Determine the number of lines in these entries that hold the word "Task". Give the number and nothing more.

--*--

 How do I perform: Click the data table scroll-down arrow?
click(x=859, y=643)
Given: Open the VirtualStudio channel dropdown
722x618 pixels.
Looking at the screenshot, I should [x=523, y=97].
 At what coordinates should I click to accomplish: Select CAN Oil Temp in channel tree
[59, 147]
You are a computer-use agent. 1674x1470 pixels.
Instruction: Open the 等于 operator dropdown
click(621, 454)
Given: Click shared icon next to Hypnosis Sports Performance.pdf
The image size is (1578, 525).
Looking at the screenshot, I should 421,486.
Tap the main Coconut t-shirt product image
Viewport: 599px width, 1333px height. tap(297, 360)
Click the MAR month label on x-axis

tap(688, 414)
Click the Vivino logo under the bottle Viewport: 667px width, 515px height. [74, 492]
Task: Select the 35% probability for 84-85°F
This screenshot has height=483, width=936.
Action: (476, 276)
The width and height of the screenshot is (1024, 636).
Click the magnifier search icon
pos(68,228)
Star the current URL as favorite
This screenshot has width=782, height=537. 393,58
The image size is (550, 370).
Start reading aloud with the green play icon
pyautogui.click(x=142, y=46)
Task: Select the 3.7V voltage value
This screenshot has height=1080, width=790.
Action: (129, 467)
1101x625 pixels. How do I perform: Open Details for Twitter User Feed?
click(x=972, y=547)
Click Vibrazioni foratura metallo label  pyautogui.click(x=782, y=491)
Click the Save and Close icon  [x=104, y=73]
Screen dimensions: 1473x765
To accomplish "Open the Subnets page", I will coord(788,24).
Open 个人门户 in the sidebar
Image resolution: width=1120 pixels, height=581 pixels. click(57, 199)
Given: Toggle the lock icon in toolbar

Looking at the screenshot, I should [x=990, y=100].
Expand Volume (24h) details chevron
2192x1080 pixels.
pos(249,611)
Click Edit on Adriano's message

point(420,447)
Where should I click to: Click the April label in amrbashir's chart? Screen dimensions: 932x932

--*--

#### RESULT FOR THIS EXERCISE:
2